(Supplied data)
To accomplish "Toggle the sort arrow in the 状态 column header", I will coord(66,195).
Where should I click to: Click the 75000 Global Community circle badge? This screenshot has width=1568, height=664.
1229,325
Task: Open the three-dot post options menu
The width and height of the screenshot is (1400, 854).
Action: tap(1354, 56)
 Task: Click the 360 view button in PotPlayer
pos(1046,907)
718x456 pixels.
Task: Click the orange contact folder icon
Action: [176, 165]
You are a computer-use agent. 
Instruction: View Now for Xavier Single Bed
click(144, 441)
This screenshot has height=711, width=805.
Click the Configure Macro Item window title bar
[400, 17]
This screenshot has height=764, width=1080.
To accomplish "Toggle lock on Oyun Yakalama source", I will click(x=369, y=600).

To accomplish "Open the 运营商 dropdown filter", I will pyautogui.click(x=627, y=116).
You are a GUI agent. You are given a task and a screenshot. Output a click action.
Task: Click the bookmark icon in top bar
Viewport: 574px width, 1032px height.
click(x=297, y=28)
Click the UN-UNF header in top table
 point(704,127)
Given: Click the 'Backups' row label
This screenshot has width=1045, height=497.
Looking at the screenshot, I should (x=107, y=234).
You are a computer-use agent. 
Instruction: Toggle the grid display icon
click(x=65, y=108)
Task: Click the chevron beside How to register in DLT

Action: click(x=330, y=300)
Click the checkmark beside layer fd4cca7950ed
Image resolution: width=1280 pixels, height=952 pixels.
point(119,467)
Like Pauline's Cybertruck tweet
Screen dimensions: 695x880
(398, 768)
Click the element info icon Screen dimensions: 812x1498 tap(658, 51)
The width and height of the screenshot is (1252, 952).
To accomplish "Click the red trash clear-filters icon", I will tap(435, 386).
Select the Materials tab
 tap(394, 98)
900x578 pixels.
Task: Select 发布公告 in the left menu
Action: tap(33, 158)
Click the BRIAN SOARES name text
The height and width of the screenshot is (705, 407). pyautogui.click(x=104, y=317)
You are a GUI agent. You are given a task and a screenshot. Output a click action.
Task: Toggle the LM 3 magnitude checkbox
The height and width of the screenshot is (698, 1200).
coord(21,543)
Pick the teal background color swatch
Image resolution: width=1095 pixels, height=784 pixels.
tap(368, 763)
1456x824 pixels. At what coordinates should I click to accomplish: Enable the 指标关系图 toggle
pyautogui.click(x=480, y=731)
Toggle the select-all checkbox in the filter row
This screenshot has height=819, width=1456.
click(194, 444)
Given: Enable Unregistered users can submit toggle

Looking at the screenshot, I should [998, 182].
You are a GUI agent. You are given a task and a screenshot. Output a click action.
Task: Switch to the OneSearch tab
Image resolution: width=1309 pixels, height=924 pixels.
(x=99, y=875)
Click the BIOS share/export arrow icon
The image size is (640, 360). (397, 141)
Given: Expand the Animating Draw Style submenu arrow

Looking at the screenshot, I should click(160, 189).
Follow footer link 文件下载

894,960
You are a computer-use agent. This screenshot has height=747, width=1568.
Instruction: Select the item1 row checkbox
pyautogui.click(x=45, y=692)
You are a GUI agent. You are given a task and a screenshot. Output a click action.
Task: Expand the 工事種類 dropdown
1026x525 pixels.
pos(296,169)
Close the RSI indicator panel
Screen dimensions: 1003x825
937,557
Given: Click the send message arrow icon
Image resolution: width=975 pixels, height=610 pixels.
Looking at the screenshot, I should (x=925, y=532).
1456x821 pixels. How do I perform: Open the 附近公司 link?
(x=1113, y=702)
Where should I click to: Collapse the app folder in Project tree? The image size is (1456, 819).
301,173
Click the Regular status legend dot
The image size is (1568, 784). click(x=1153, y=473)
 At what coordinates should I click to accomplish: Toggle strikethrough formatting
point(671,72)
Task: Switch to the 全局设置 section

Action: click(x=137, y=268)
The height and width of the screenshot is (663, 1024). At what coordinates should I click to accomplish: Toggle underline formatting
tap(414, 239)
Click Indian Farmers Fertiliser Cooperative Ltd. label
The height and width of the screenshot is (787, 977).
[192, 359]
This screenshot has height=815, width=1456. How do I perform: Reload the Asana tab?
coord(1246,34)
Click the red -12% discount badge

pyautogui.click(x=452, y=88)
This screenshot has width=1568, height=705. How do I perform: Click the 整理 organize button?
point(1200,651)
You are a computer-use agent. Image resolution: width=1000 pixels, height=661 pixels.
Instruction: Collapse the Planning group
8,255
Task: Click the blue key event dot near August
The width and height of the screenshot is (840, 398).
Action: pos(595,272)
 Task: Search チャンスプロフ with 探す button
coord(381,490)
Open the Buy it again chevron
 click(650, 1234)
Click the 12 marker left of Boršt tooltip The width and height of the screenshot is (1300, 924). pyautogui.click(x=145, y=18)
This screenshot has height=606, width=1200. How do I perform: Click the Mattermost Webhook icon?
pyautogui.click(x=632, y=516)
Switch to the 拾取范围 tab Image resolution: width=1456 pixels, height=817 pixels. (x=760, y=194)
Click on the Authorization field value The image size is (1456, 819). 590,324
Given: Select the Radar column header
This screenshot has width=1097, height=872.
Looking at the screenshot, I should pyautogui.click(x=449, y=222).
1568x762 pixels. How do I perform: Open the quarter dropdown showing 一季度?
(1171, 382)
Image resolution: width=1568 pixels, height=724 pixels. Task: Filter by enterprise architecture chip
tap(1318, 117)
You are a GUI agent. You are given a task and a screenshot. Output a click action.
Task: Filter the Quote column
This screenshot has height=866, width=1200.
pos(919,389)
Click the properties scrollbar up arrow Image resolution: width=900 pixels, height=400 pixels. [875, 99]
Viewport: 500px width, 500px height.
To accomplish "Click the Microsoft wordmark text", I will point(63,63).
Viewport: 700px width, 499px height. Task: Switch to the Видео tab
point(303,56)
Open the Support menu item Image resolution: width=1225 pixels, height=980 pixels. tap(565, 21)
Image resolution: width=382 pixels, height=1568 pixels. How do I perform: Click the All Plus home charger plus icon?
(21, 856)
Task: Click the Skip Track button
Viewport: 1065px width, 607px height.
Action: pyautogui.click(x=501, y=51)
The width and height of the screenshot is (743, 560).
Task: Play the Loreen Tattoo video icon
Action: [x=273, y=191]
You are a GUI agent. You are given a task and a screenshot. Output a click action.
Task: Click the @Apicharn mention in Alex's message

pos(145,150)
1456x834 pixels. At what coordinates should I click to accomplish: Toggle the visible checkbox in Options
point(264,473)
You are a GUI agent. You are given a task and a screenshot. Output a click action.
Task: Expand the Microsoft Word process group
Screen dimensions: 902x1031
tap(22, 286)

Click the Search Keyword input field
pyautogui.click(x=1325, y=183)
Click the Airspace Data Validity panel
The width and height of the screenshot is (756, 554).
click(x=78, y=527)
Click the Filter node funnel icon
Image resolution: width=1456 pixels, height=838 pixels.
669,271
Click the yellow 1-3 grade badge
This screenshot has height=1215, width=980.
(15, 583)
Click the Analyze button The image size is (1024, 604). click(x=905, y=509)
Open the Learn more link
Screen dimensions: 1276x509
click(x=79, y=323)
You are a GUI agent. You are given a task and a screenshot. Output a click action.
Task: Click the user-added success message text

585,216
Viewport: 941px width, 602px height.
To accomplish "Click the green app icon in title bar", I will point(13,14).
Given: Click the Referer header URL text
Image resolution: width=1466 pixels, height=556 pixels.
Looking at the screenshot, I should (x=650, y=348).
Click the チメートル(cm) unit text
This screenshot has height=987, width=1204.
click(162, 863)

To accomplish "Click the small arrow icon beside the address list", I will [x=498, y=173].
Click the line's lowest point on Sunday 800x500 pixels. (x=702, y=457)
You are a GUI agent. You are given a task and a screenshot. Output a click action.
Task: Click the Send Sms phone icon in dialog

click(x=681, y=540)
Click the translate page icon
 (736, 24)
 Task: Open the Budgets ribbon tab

(Problem statement)
Convert every line of the listing above into a JSON array of strings, one string per line and in the original order, omitting blank lines.

(Output of the exercise)
[
  "To accomplish \"Toggle the sort arrow in the 状态 column header\", I will coord(66,195).",
  "Where should I click to: Click the 75000 Global Community circle badge? This screenshot has width=1568, height=664.",
  "1229,325",
  "Task: Open the three-dot post options menu",
  "The width and height of the screenshot is (1400, 854).",
  "Action: tap(1354, 56)",
  " Task: Click the 360 view button in PotPlayer",
  "pos(1046,907)",
  "718x456 pixels.",
  "Task: Click the orange contact folder icon",
  "Action: [176, 165]",
  "You are a computer-use agent. ",
  "Instruction: View Now for Xavier Single Bed",
  "click(144, 441)",
  "This screenshot has height=711, width=805.",
  "Click the Configure Macro Item window title bar",
  "[400, 17]",
  "This screenshot has height=764, width=1080.",
  "To accomplish \"Toggle lock on Oyun Yakalama source\", I will click(x=369, y=600).",
  "To accomplish \"Open the 运营商 dropdown filter\", I will pyautogui.click(x=627, y=116).",
  "You are a GUI agent. You are given a task and a screenshot. Output a click action.",
  "Task: Click the bookmark icon in top bar",
  "Viewport: 574px width, 1032px height.",
  "click(x=297, y=28)",
  "Click the UN-UNF header in top table",
  " point(704,127)",
  "Given: Click the 'Backups' row label",
  "This screenshot has width=1045, height=497.",
  "Looking at the screenshot, I should (x=107, y=234).",
  "You are a computer-use agent. ",
  "Instruction: Toggle the grid display icon",
  "click(x=65, y=108)",
  "Task: Click the chevron beside How to register in DLT",
  "Action: click(x=330, y=300)",
  "Click the checkmark beside layer fd4cca7950ed",
  "Image resolution: width=1280 pixels, height=952 pixels.",
  "point(119,467)",
  "Like Pauline's Cybertruck tweet",
  "Screen dimensions: 695x880",
  "(398, 768)",
  "Click the element info icon Screen dimensions: 812x1498 tap(658, 51)",
  "The width and height of the screenshot is (1252, 952).",
  "To accomplish \"Click the red trash clear-filters icon\", I will tap(435, 386).",
  "Select the Materials tab",
  " tap(394, 98)",
  "900x578 pixels.",
  "Task: Select 发布公告 in the left menu",
  "Action: tap(33, 158)",
  "Click the BRIAN SOARES name text",
  "The height and width of the screenshot is (705, 407). pyautogui.click(x=104, y=317)",
  "You are a GUI agent. You are given a task and a screenshot. Output a click action.",
  "Task: Toggle the LM 3 magnitude checkbox",
  "The height and width of the screenshot is (698, 1200).",
  "coord(21,543)",
  "Pick the teal background color swatch",
  "Image resolution: width=1095 pixels, height=784 pixels.",
  "tap(368, 763)",
  "1456x824 pixels. At what coordinates should I click to accomplish: Enable the 指标关系图 toggle",
  "pyautogui.click(x=480, y=731)",
  "Toggle the select-all checkbox in the filter row",
  "This screenshot has height=819, width=1456.",
  "click(194, 444)",
  "Given: Enable Unregistered users can submit toggle",
  "Looking at the screenshot, I should [998, 182].",
  "You are a GUI agent. You are given a task and a screenshot. Output a click action.",
  "Task: Switch to the OneSearch tab",
  "Image resolution: width=1309 pixels, height=924 pixels.",
  "(x=99, y=875)",
  "Click the BIOS share/export arrow icon",
  "The image size is (640, 360). (397, 141)",
  "Given: Expand the Animating Draw Style submenu arrow",
  "Looking at the screenshot, I should click(160, 189).",
  "Follow footer link 文件下载",
  "894,960",
  "You are a computer-use agent. This screenshot has height=747, width=1568.",
  "Instruction: Select the item1 row checkbox",
  "pyautogui.click(x=45, y=692)",
  "You are a GUI agent. You are given a task and a screenshot. Output a click action.",
  "Task: Expand the 工事種類 dropdown",
  "1026x525 pixels.",
  "pos(296,169)",
  "Close the RSI indicator panel",
  "Screen dimensions: 1003x825",
  "937,557",
  "Given: Click the send message arrow icon",
  "Image resolution: width=975 pixels, height=610 pixels.",
  "Looking at the screenshot, I should (x=925, y=532).",
  "1456x821 pixels. How do I perform: Open the 附近公司 link?",
  "(x=1113, y=702)",
  "Where should I click to: Collapse the app folder in Project tree? The image size is (1456, 819).",
  "301,173",
  "Click the Regular status legend dot",
  "The image size is (1568, 784). click(x=1153, y=473)",
  " At what coordinates should I click to accomplish: Toggle strikethrough formatting",
  "point(671,72)",
  "Task: Switch to the 全局设置 section",
  "Action: click(x=137, y=268)",
  "The height and width of the screenshot is (663, 1024). At what coordinates should I click to accomplish: Toggle underline formatting",
  "tap(414, 239)",
  "Click Indian Farmers Fertiliser Cooperative Ltd. label",
  "The height and width of the screenshot is (787, 977).",
  "[192, 359]",
  "This screenshot has height=815, width=1456. How do I perform: Reload the Asana tab?",
  "coord(1246,34)",
  "Click the red -12% discount badge",
  "pyautogui.click(x=452, y=88)",
  "This screenshot has width=1568, height=705. How do I perform: Click the 整理 organize button?",
  "point(1200,651)",
  "You are a computer-use agent. Image resolution: width=1000 pixels, height=661 pixels.",
  "Instruction: Collapse the Planning group",
  "8,255",
  "Task: Click the blue key event dot near August",
  "The width and height of the screenshot is (840, 398).",
  "Action: pos(595,272)",
  " Task: Search チャンスプロフ with 探す button",
  "coord(381,490)",
  "Open the Buy it again chevron",
  " click(650, 1234)",
  "Click the 12 marker left of Boršt tooltip The width and height of the screenshot is (1300, 924). pyautogui.click(x=145, y=18)",
  "This screenshot has height=606, width=1200. How do I perform: Click the Mattermost Webhook icon?",
  "pyautogui.click(x=632, y=516)",
  "Switch to the 拾取范围 tab Image resolution: width=1456 pixels, height=817 pixels. (x=760, y=194)",
  "Click on the Authorization field value The image size is (1456, 819). 590,324",
  "Given: Select the Radar column header",
  "This screenshot has width=1097, height=872.",
  "Looking at the screenshot, I should pyautogui.click(x=449, y=222).",
  "1568x762 pixels. How do I perform: Open the quarter dropdown showing 一季度?",
  "(1171, 382)",
  "Image resolution: width=1568 pixels, height=724 pixels. Task: Filter by enterprise architecture chip",
  "tap(1318, 117)",
  "You are a GUI agent. You are given a task and a screenshot. Output a click action.",
  "Task: Filter the Quote column",
  "This screenshot has height=866, width=1200.",
  "pos(919,389)",
  "Click the properties scrollbar up arrow Image resolution: width=900 pixels, height=400 pixels. [875, 99]",
  "Viewport: 500px width, 500px height.",
  "To accomplish \"Click the Microsoft wordmark text\", I will point(63,63).",
  "Viewport: 700px width, 499px height. Task: Switch to the Видео tab",
  "point(303,56)",
  "Open the Support menu item Image resolution: width=1225 pixels, height=980 pixels. tap(565, 21)",
  "Image resolution: width=382 pixels, height=1568 pixels. How do I perform: Click the All Plus home charger plus icon?",
  "(21, 856)",
  "Task: Click the Skip Track button",
  "Viewport: 1065px width, 607px height.",
  "Action: pyautogui.click(x=501, y=51)",
  "The width and height of the screenshot is (743, 560).",
  "Task: Play the Loreen Tattoo video icon",
  "Action: [x=273, y=191]",
  "You are a GUI agent. You are given a task and a screenshot. Output a click action.",
  "Task: Click the @Apicharn mention in Alex's message",
  "pos(145,150)",
  "1456x834 pixels. At what coordinates should I click to accomplish: Toggle the visible checkbox in Options",
  "point(264,473)",
  "You are a GUI agent. You are given a task and a screenshot. Output a click action.",
  "Task: Expand the Microsoft Word process group",
  "Screen dimensions: 902x1031",
  "tap(22, 286)",
  "Click the Search Keyword input field",
  "pyautogui.click(x=1325, y=183)",
  "Click the Airspace Data Validity panel",
  "The width and height of the screenshot is (756, 554).",
  "click(x=78, y=527)",
  "Click the Filter node funnel icon",
  "Image resolution: width=1456 pixels, height=838 pixels.",
  "669,271",
  "Click the yellow 1-3 grade badge",
  "This screenshot has height=1215, width=980.",
  "(15, 583)",
  "Click the Analyze button The image size is (1024, 604). click(x=905, y=509)",
  "Open the Learn more link",
  "Screen dimensions: 1276x509",
  "click(x=79, y=323)",
  "You are a GUI agent. You are given a task and a screenshot. Output a click action.",
  "Task: Click the user-added success message text",
  "585,216",
  "Viewport: 941px width, 602px height.",
  "To accomplish \"Click the green app icon in title bar\", I will point(13,14).",
  "Given: Click the Referer header URL text",
  "Image resolution: width=1466 pixels, height=556 pixels.",
  "Looking at the screenshot, I should (x=650, y=348).",
  "Click the チメートル(cm) unit text",
  "This screenshot has height=987, width=1204.",
  "click(162, 863)",
  "To accomplish \"Click the small arrow icon beside the address list\", I will [x=498, y=173].",
  "Click the line's lowest point on Sunday 800x500 pixels. (x=702, y=457)",
  "You are a GUI agent. You are given a task and a screenshot. Output a click action.",
  "Task: Click the Send Sms phone icon in dialog",
  "click(x=681, y=540)",
  "Click the translate page icon",
  " (736, 24)",
  " Task: Open the Budgets ribbon tab"
]